Beberapa hari yang lalu, beredar video yang menghebohkan sosial media. Dalam video tersebut, seorang tokoh kontrovesial menyampaikan bahwa garis keturunan Rasulullah itu aneh. Ia memberikan pernyataan bahwa keturunan Rasulullah sudah tidak ada. Serta para habaib sekarang itu cuma ngaku-ngaku. “Sekarang orang menonjolkan keturunan Nabi Muhammad. Aneh! Itu identitas aneh. Karena hidungnya mancung, terus ngaku-ngaku ‘saya habib’,” ujar tokoh tersebut.

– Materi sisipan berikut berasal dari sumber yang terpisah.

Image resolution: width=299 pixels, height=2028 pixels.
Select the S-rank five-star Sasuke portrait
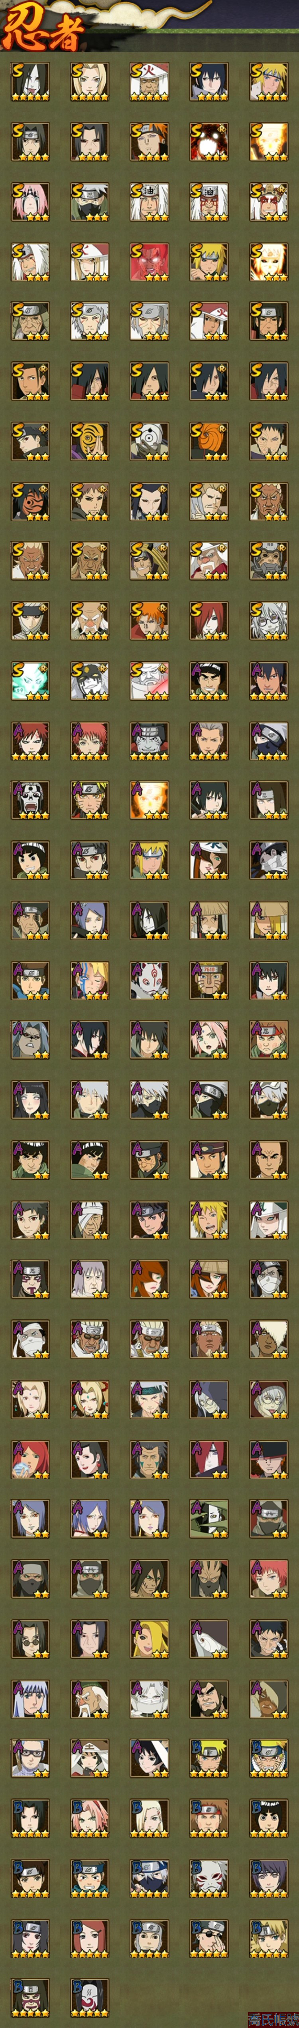click(x=209, y=82)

Pernyataannya itu, dikutipnya dari surah al-Ahzāb ayat 40 yang berbunyi, “Muhammad itu bukanlah bapak dari seseorang di antara kamu, tetapi dia adalah utusan Allah dan penutup para nabi. Dan Allah Maha Mengetahui segala sesuatu.” Lantas, benarkah pernyataan tersebut? Dan bagaimana cara kita menanggapinya?
Menanggapi pernyataan tokoh tersebut, perlu kita ketahui bahwa untuk memahami kandungan al-Qur’an, kita perlu merujuk kepada tafsiran para ulama. Dengan memahaminya, kita bisa mengetahui maksud dari suatu ayat beserta faktor turunnya (asbābun-nuzῡl). Sebab, jika kita enggan terhadap tafsiran para ulama, maka hasil akhirnya pasti menjerumuskan kita kepada kesalahfahaman akan isi al-Qur’an. Dari situ, sering kita jumpai pernyataan-pernyataan batil yang disandarkan pada al-Qur’an. Seperti: “Nabi Muhammad pernah sesat”[1], “Nabi Adam tidak maksum”[2], dan seperti pernyataan yang dilontarkan tokoh di atas.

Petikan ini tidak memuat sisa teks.